I mentioned before that I am a Lokean.  Why not let chance make these decisions for me?  If multiple choices truly are equal, there is no reason for me to stress over making that decision.  I know that I have trouble with this, and I see a way to stop that trouble without causing problems:


Yes, all those wonderful, multi-sided dice from role-playing games.  I have a lovely marbled purple set myself.  I have never been a great collector of dice, like some players with their giant dice bags.  I prefer to have just enough to meet my needs, and use a set that I like.  I can use this set to figure out just about any number of things.  All I have to do is count out my options, find a dice with the right number of sides, and roll.

I’d be really cool, walking around with my dice bag all the time, rolling the dice to see how the day is going to go.  I don’t want anything extra to carry, though.  Sometimes I like to just leave the house with my wallet and my keys and my phone, and nothing else.

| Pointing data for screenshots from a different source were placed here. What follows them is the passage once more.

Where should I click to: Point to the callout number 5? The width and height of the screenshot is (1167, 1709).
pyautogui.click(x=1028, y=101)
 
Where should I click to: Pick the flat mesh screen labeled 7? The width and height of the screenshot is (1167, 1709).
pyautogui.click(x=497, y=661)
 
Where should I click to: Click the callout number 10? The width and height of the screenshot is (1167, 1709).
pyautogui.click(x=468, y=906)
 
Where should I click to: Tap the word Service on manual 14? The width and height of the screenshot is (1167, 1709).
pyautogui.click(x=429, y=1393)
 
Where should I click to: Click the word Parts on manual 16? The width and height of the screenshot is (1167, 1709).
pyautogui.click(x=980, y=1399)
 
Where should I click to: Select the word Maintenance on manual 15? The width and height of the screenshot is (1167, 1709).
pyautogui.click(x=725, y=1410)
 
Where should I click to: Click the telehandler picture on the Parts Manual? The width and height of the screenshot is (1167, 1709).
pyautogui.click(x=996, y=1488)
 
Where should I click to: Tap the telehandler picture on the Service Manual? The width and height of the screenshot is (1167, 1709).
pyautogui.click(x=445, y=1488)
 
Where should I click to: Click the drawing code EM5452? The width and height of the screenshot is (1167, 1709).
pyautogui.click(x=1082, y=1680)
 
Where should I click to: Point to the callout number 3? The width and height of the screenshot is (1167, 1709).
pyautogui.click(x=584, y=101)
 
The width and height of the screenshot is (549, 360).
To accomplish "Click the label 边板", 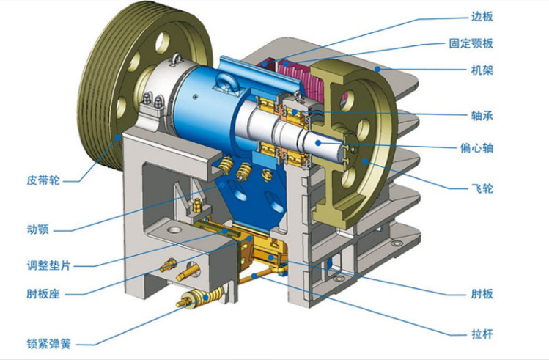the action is click(x=482, y=16).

Did you know there are dice apps?  I started using a dice app for gaming when I got my first smart phone.  Dice apps are fantastic.  You can pick the colors of your dice, you can roll any number of any sided dice, you can usually store dice combinations you use frequently, and you can even set the background.  The app is on my phone, so it is always with me, and I won’t forget it.

Decision making solved.

Published by solinox

I am a Wiccan priestess, a libertarian mother of triplets plus three, a wife and homeschooling mom to blind and autistic children, a fiber artist, and a Jane of All Trades, always learning and seeking to help.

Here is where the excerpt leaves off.